- [What is needed]: Each entry needs to be retyped exactly, with nothing added or dropped.

___ Working data ___

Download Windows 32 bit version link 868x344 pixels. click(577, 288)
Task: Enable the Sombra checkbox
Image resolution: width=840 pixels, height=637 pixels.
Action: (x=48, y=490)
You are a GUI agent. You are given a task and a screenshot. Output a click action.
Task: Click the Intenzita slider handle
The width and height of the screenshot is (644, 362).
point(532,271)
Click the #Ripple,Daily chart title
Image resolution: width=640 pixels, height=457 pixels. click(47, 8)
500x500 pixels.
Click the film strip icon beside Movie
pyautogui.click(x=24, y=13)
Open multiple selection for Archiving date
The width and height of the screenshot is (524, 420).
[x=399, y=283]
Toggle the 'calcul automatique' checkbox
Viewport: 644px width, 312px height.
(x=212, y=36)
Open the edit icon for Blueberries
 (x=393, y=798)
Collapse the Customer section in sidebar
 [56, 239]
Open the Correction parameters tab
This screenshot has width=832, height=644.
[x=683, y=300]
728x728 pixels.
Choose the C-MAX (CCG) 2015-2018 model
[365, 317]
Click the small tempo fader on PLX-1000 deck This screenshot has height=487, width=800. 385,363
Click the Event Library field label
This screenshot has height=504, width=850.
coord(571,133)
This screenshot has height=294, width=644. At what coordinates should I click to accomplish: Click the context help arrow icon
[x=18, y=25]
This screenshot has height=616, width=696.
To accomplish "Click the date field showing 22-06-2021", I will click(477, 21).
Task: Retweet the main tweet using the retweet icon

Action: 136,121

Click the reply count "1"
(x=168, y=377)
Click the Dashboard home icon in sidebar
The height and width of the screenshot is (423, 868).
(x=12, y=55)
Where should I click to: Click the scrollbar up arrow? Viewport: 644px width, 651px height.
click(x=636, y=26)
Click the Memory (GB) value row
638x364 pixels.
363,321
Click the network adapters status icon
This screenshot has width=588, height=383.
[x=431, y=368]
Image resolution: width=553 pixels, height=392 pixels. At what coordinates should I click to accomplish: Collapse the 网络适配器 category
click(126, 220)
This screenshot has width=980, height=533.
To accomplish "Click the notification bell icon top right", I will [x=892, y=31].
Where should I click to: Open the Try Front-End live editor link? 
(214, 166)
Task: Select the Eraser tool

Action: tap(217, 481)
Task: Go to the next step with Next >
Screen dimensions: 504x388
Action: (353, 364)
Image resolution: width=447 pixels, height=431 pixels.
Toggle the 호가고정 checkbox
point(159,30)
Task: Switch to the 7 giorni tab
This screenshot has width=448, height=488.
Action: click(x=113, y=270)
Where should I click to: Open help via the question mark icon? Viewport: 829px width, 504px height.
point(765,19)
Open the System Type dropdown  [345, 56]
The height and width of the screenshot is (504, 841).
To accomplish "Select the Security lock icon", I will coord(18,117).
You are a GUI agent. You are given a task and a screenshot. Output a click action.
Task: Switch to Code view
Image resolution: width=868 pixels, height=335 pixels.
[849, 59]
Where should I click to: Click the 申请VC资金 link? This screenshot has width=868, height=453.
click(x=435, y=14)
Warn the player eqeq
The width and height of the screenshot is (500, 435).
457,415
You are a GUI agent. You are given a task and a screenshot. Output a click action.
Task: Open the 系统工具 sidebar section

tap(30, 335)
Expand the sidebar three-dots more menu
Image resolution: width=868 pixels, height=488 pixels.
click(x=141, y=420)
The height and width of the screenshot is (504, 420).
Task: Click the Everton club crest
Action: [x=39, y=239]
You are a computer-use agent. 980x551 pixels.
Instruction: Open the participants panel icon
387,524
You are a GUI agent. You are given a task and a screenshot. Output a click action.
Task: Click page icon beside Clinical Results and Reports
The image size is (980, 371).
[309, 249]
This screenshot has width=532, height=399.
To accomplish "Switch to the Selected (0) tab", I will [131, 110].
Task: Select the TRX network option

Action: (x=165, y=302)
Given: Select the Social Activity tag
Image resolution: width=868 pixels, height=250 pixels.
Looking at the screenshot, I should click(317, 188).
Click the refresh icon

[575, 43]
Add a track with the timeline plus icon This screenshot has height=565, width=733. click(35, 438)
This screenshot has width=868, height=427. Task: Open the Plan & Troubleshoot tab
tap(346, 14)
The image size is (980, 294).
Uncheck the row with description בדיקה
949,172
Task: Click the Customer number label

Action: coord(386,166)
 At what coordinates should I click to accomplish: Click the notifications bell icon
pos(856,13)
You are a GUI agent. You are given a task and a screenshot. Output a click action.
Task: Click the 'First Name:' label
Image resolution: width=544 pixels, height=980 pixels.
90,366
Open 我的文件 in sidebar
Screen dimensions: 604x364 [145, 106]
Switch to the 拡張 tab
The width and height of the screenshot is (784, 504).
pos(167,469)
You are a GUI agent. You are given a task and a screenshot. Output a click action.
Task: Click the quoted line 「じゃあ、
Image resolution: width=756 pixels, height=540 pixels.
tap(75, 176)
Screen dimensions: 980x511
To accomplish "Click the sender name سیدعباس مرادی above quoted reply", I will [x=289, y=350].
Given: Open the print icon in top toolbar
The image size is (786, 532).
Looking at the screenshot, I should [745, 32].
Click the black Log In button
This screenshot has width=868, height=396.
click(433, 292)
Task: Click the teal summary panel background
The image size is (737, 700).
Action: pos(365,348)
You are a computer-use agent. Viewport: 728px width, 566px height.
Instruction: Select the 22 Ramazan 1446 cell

___

- [Answer box]:
Download Windows 32 bit version link 868x344 pixels. click(577, 288)
Task: Enable the Sombra checkbox
Image resolution: width=840 pixels, height=637 pixels.
Action: (x=48, y=490)
You are a GUI agent. You are given a task and a screenshot. Output a click action.
Task: Click the Intenzita slider handle
The width and height of the screenshot is (644, 362).
point(532,271)
Click the #Ripple,Daily chart title
Image resolution: width=640 pixels, height=457 pixels. click(47, 8)
500x500 pixels.
Click the film strip icon beside Movie
pyautogui.click(x=24, y=13)
Open multiple selection for Archiving date
The width and height of the screenshot is (524, 420).
[x=399, y=283]
Toggle the 'calcul automatique' checkbox
Viewport: 644px width, 312px height.
(x=212, y=36)
Open the edit icon for Blueberries
 (x=393, y=798)
Collapse the Customer section in sidebar
 [56, 239]
Open the Correction parameters tab
This screenshot has width=832, height=644.
[x=683, y=300]
728x728 pixels.
Choose the C-MAX (CCG) 2015-2018 model
[365, 317]
Click the small tempo fader on PLX-1000 deck This screenshot has height=487, width=800. 385,363
Click the Event Library field label
This screenshot has height=504, width=850.
coord(571,133)
This screenshot has height=294, width=644. At what coordinates should I click to accomplish: Click the context help arrow icon
[x=18, y=25]
This screenshot has height=616, width=696.
To accomplish "Click the date field showing 22-06-2021", I will click(477, 21).
Task: Retweet the main tweet using the retweet icon

Action: 136,121

Click the reply count "1"
(x=168, y=377)
Click the Dashboard home icon in sidebar
The height and width of the screenshot is (423, 868).
(x=12, y=55)
Where should I click to: Click the scrollbar up arrow? Viewport: 644px width, 651px height.
click(x=636, y=26)
Click the Memory (GB) value row
638x364 pixels.
363,321
Click the network adapters status icon
This screenshot has width=588, height=383.
[x=431, y=368]
Image resolution: width=553 pixels, height=392 pixels. At what coordinates should I click to accomplish: Collapse the 网络适配器 category
click(126, 220)
This screenshot has width=980, height=533.
To accomplish "Click the notification bell icon top right", I will [x=892, y=31].
Where should I click to: Open the Try Front-End live editor link? 
(214, 166)
Task: Select the Eraser tool

Action: tap(217, 481)
Task: Go to the next step with Next >
Screen dimensions: 504x388
Action: (353, 364)
Image resolution: width=447 pixels, height=431 pixels.
Toggle the 호가고정 checkbox
point(159,30)
Task: Switch to the 7 giorni tab
This screenshot has width=448, height=488.
Action: click(x=113, y=270)
Where should I click to: Open help via the question mark icon? Viewport: 829px width, 504px height.
point(765,19)
Open the System Type dropdown  [345, 56]
The height and width of the screenshot is (504, 841).
To accomplish "Select the Security lock icon", I will coord(18,117).
You are a GUI agent. You are given a task and a screenshot. Output a click action.
Task: Switch to Code view
Image resolution: width=868 pixels, height=335 pixels.
[849, 59]
Where should I click to: Click the 申请VC资金 link? This screenshot has width=868, height=453.
click(x=435, y=14)
Warn the player eqeq
The width and height of the screenshot is (500, 435).
457,415
You are a GUI agent. You are given a task and a screenshot. Output a click action.
Task: Open the 系统工具 sidebar section

tap(30, 335)
Expand the sidebar three-dots more menu
Image resolution: width=868 pixels, height=488 pixels.
click(x=141, y=420)
The height and width of the screenshot is (504, 420).
Task: Click the Everton club crest
Action: [x=39, y=239]
You are a computer-use agent. 980x551 pixels.
Instruction: Open the participants panel icon
387,524
You are a GUI agent. You are given a task and a screenshot. Output a click action.
Task: Click page icon beside Clinical Results and Reports
The image size is (980, 371).
[309, 249]
This screenshot has width=532, height=399.
To accomplish "Switch to the Selected (0) tab", I will [131, 110].
Task: Select the TRX network option

Action: (x=165, y=302)
Given: Select the Social Activity tag
Image resolution: width=868 pixels, height=250 pixels.
Looking at the screenshot, I should click(317, 188).
Click the refresh icon

[575, 43]
Add a track with the timeline plus icon This screenshot has height=565, width=733. click(35, 438)
This screenshot has width=868, height=427. Task: Open the Plan & Troubleshoot tab
tap(346, 14)
The image size is (980, 294).
Uncheck the row with description בדיקה
949,172
Task: Click the Customer number label

Action: coord(386,166)
 At what coordinates should I click to accomplish: Click the notifications bell icon
pos(856,13)
You are a GUI agent. You are given a task and a screenshot. Output a click action.
Task: Click the 'First Name:' label
Image resolution: width=544 pixels, height=980 pixels.
90,366
Open 我的文件 in sidebar
Screen dimensions: 604x364 [145, 106]
Switch to the 拡張 tab
The width and height of the screenshot is (784, 504).
pos(167,469)
You are a GUI agent. You are given a task and a screenshot. Output a click action.
Task: Click the quoted line 「じゃあ、
Image resolution: width=756 pixels, height=540 pixels.
tap(75, 176)
Screen dimensions: 980x511
To accomplish "Click the sender name سیدعباس مرادی above quoted reply", I will [x=289, y=350].
Given: Open the print icon in top toolbar
The image size is (786, 532).
Looking at the screenshot, I should [745, 32].
Click the black Log In button
This screenshot has width=868, height=396.
click(433, 292)
Task: Click the teal summary panel background
The image size is (737, 700).
Action: pos(365,348)
You are a computer-use agent. Viewport: 728px width, 566px height.
Instruction: Select the 22 Ramazan 1446 cell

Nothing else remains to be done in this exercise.